* Begin *

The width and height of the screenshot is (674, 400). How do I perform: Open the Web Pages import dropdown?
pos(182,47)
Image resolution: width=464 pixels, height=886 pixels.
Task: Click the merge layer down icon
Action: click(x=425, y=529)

* End *

_Written problem_. Can you reproduce the listing above word for word, keeping every line?

_Task answer_.
The width and height of the screenshot is (674, 400). How do I perform: Open the Web Pages import dropdown?
pos(182,47)
Image resolution: width=464 pixels, height=886 pixels.
Task: Click the merge layer down icon
Action: click(x=425, y=529)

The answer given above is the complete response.